Replacing plugs in a 2003 chevy S10 2.2. Three came out no problem. Couldnt seem to get a bite on the #2 plug. put an extension on the socket, tapped it with a light wooden mallet, turned it an 1/8, repeat repeat repeat. Finally felt like i caught it, put the ratchet to it, turned like I had nothing. When i pulled the socket out, the end looked muddy. Put the trusty mini mag light into the mix, and i swear, it looks like the top of the plug is just a rusty lil circle. If I had seen something to grab onto, I know the lubricate, heat and loosen/tighten routine will usually get one out of this, but I don’t really think theres anything for a wrench to work with. Cant get ahold of dynamite, what are my other options, if any?
You need a GRIP-TITE socket set, I believe you can get them from Sears or Amazon. You can use a shallow socket for a spark plug, but you have to break off all the porcelain so that a shallow socket can get to it.
Here is a deep socket set
You could also break off all the porcelain well into the head and use an easyout, but you would risk getting debris inside the combustion chamber. Do the lubricate, heat etc. while using the Grip-tite socket.
This set by Erwin might do as well but it doesn’t go to 13/16", but the 3/4" might work. If you have 5/8" plugs, then you are set.
If you can get it started, get the engine to normal temperature and see if that helps you get out.
If all else fails, a local auto-machine shop can do this for you. It’s probably well worth their fee – compared to the alternatives. They have the tools and experience to easily do this.

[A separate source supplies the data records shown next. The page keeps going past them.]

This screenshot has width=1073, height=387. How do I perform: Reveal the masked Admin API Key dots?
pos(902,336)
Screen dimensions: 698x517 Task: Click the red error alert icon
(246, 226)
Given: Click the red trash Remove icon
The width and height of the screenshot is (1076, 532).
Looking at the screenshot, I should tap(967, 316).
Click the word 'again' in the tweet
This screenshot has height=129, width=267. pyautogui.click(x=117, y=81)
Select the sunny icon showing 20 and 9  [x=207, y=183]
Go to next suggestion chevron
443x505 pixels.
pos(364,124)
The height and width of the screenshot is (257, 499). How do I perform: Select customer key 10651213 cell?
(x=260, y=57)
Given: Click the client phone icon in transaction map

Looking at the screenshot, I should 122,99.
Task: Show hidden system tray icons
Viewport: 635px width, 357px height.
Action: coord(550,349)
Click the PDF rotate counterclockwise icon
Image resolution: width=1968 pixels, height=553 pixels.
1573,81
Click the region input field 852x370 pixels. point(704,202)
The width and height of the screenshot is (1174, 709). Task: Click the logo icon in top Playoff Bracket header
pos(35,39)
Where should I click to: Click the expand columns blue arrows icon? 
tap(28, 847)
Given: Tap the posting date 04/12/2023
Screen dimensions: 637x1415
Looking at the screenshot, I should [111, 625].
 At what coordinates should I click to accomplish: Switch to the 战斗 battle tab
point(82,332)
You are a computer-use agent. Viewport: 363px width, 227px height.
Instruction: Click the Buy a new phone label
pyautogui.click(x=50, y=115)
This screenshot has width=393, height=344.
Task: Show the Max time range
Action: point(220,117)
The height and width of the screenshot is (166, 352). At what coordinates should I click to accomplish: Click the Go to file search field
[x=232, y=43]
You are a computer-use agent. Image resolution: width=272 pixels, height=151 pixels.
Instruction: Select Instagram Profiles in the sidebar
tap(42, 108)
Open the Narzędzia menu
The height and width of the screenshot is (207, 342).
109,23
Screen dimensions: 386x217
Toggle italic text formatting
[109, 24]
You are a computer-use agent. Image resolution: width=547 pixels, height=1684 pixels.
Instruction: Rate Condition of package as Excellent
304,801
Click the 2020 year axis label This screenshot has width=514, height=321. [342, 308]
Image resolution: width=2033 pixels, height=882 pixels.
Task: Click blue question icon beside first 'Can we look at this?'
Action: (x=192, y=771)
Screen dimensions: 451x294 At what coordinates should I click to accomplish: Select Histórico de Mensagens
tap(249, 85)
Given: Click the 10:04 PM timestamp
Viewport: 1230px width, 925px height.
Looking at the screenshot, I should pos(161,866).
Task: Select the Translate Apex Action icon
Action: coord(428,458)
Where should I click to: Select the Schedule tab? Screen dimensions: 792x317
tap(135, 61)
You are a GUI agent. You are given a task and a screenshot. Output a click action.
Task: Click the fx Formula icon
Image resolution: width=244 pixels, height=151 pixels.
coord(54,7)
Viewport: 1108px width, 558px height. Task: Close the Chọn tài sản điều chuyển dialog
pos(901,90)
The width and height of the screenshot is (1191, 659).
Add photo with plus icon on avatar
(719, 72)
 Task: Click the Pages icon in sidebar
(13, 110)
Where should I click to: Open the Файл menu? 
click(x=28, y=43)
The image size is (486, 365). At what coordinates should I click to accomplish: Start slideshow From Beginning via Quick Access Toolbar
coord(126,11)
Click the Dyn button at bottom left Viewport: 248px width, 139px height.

& I expect you know already, but you need to understand why this happened, to prevent it in the future. How long ago did you change the plugs? 3 years between plug changes is probably the max, irrespective of miles driven. Otherwise you increase the likelyhood of this kind of problem. And s there something not right that is allowing water to get under the hood?
Many thanks for the answers. Keith you reminded me that I have a set of the sears buried somewhere in the basement. George, I grew that the mechanic fee was starting to look good, and yes, I let them go too long. I had to replace an O2 sensor and i dawned on me I hadn’t done the plugs ever, after two years of owning the truck.
Age is full of brainfarts, I wonder if they sell Beano for one’s memory…
I let things go on my car too. I’m supposed to retorque the head bolts every 60K I think. But I never have. But I do tend to change the plugs on schedule. Changing the spark plugs at least on my Corolla is a faily simple thing to do and doesn’t cost much ($2/plug) or take much time, so keeping these changed-out on at least the manuf’s spec’d schedule is probably a good idea. Be sure to use some kind of anti-sieze stuff when you install the new plugs, on the threads. I just put a tiny amount of moly-lube on the threads and it seems to work for me, helps to remove the plugs later.